Pixel coordinate grounding data

--- START ---

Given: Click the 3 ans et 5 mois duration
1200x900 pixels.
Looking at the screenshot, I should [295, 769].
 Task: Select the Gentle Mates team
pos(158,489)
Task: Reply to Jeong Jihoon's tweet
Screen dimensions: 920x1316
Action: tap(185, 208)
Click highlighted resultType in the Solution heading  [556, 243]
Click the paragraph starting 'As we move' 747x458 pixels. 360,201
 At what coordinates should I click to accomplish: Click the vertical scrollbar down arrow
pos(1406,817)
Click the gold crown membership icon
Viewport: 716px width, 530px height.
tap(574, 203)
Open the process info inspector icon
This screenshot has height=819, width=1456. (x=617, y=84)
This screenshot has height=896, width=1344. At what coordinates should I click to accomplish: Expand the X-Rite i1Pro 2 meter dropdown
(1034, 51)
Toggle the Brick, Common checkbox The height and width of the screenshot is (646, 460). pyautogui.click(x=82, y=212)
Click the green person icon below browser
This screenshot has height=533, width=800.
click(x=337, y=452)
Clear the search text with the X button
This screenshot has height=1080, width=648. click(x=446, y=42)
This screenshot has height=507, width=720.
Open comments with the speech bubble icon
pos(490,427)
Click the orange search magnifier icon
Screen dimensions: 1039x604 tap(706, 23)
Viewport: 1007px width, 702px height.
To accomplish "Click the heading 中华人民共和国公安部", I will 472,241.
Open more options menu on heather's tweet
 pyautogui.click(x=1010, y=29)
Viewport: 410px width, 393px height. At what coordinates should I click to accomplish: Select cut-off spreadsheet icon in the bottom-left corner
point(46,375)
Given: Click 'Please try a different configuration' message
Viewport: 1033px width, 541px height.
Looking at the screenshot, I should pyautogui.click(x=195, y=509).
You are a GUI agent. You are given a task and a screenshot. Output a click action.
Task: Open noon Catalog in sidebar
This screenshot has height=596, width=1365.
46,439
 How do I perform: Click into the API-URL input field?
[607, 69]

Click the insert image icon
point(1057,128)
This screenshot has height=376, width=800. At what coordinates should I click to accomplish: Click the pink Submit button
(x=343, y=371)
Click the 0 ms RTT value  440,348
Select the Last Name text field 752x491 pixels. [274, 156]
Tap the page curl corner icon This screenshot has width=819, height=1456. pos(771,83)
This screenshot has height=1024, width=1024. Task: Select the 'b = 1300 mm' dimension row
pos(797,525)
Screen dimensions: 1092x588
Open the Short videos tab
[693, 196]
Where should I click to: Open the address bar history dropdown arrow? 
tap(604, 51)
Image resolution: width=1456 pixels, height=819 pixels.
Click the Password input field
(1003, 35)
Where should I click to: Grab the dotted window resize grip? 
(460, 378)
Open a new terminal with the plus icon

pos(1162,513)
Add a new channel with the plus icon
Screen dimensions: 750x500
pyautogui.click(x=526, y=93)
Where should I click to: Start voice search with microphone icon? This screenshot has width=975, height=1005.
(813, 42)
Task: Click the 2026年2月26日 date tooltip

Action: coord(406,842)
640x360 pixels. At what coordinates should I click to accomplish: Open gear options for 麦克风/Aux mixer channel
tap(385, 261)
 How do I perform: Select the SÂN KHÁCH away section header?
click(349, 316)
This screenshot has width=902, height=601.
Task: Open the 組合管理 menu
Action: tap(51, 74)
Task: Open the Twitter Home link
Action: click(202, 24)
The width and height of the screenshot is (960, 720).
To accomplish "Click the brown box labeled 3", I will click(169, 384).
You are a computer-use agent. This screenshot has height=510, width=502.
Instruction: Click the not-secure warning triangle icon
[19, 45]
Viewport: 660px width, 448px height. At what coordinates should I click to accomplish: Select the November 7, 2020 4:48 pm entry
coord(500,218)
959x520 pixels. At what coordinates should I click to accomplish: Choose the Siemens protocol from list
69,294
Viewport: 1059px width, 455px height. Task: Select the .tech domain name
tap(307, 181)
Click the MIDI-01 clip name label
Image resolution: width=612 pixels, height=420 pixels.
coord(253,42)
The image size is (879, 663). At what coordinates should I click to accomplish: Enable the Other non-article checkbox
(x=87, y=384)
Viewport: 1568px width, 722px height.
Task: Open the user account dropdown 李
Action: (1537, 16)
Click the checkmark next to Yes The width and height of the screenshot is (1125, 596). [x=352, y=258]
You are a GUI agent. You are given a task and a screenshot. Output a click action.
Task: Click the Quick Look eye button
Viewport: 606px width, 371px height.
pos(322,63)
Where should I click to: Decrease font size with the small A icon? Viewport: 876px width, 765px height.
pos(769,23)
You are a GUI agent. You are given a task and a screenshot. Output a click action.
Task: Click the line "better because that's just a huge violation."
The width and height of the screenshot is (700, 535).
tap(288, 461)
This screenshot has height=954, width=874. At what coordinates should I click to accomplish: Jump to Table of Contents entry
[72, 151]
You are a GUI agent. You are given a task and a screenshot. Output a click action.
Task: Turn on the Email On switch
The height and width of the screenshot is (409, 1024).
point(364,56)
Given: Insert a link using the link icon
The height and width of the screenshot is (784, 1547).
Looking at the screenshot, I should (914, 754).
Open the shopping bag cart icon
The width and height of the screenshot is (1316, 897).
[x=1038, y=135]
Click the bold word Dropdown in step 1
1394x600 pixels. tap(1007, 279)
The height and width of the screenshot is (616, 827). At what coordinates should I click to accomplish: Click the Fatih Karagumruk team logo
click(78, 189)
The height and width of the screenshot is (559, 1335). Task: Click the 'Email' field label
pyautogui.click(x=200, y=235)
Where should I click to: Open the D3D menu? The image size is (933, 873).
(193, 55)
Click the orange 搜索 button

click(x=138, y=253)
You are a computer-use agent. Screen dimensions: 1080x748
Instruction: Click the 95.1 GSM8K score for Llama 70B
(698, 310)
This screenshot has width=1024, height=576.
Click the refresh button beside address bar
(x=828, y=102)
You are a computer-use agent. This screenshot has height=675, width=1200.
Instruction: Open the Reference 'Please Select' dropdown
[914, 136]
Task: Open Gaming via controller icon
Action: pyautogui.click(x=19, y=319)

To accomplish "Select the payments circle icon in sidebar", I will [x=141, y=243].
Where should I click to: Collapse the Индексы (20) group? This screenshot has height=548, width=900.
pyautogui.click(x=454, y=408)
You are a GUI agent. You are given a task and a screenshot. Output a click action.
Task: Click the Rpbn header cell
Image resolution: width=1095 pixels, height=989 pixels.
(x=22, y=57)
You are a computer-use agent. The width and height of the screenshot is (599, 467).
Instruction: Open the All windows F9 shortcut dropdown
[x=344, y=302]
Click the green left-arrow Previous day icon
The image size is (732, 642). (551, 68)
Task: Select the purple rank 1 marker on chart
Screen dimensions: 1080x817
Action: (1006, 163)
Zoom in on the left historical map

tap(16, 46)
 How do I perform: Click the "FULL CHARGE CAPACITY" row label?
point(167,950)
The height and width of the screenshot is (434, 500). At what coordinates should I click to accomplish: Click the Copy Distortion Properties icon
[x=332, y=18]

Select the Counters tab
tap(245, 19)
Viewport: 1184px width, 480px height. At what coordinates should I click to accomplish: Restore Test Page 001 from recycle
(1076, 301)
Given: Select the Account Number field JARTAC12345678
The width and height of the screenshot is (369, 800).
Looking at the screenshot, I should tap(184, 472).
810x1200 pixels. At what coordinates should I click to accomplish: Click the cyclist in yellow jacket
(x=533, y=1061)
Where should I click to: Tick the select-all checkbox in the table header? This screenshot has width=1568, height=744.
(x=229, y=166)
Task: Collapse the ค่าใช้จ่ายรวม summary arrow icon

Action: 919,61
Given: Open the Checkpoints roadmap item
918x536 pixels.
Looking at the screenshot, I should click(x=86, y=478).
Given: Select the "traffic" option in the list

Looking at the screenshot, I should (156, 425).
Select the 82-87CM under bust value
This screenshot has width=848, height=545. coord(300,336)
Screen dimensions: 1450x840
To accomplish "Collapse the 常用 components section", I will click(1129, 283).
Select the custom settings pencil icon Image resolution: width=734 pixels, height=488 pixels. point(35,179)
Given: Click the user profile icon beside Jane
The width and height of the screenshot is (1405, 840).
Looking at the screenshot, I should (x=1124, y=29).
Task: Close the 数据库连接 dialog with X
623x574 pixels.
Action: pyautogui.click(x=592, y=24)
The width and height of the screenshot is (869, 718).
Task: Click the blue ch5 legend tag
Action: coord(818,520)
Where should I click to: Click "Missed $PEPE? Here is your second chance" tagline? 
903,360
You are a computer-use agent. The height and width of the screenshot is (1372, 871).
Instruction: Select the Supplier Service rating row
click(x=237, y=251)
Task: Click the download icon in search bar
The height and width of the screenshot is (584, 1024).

--- END ---

The string "sidebar" may appear in the lines of the records above. State how many lines contain it, with no other words.

◆ Response area ◆
2